All pasteurised milk tastes funny to me, having been raised on filtered but unpasteurised full cream milk. However I would not buy own brand because I like to support local industry. So in  my case I buy Kerry group milk- dawn or golden vale.


----------



## SineWave (14 Dec 2006)

*Re: Tesco milk or "brand name dairy" milk better quality?*



> Waxed cardboard cartons are the best way to store milk.

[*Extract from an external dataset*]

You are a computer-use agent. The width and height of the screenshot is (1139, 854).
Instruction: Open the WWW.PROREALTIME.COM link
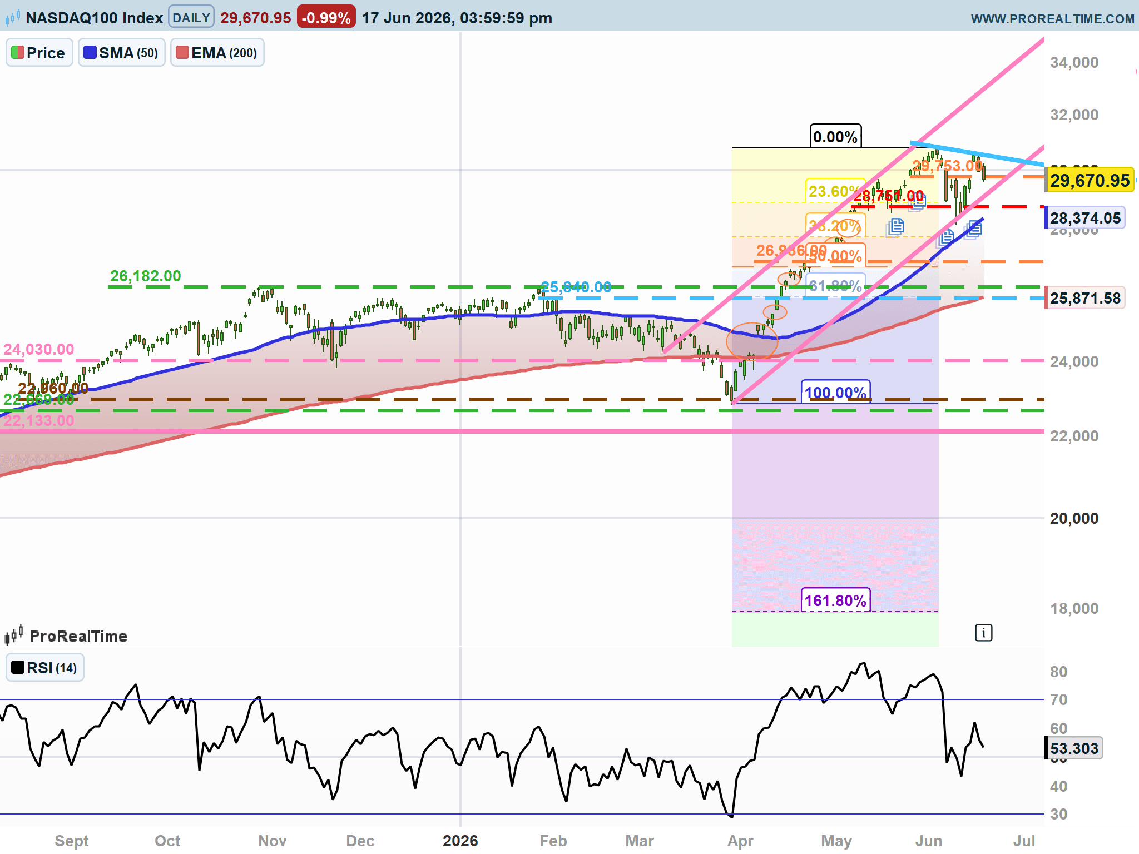pyautogui.click(x=1052, y=18)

Wax hasn't been used in +20 years.
Both carton and plastic bottles contain the milk within a polyethelyne enclosure. A carton is a glorified mechanical protection surrounding a plastic bag.
Only significant difference is bottles subject the milk to light.


----------



## SineWave (14 Dec 2006)

*Re: Tesco milk or "brand name dairy" milk better quality?*



> So in my case I buy Kerry group milk- dawn or golden vale



Amazed that you don't buy the freshest (cow to shelf time) best tasting quality controlled milk in the country.........Lee Strand!


----------



## gillarosa (14 Dec 2006)

*Re: Tesco milk or "brand name dairy" milk better quality?*

Guys, Try Glenisk Organic.....a little more expensive I agree, but tastes so much better than any of the others. Also on the issue of price it works out cheaper to buy Glenisk in Dunnes / Superquinn / Supervalu than what I have occasionally been fleeced for milk in a local inconvenience store.


----------



## ajapale (14 Dec 2006)

*Re: Tesco milk or "brand name dairy" milk better quality?*



SineWave said:


> Amazed that you don't buy the freshest (cow to shelf time) best tasting quality controlled milk in the country.........Lee Strand!



I have to agree *Lee Strand* is great and their commitment to quality, "health and safety", energy and environmnatal management systems is unrivalled.  I would add that their advertising and pack artwork is garish and looks like it was put together by tranisition year students. Also I havent been able to find any website for them.


----------



## bumper21 (14 Dec 2006)

*Re: Tesco milk or "brand name dairy" milk better quality?*

I thought I was going mad too, I hate milk that comes from a plastic bottle and no one believed me that there was a difference.

I'm so glad I saw this now.


----------



## ajapale (14 Dec 2006)

*Re: Tesco milk or "brand name dairy" milk better quality?*

I appears from posts above that milk stored in a translucent plastic container *and* exposed to light can aquire a nasty taste (and suffer vitamin depletion).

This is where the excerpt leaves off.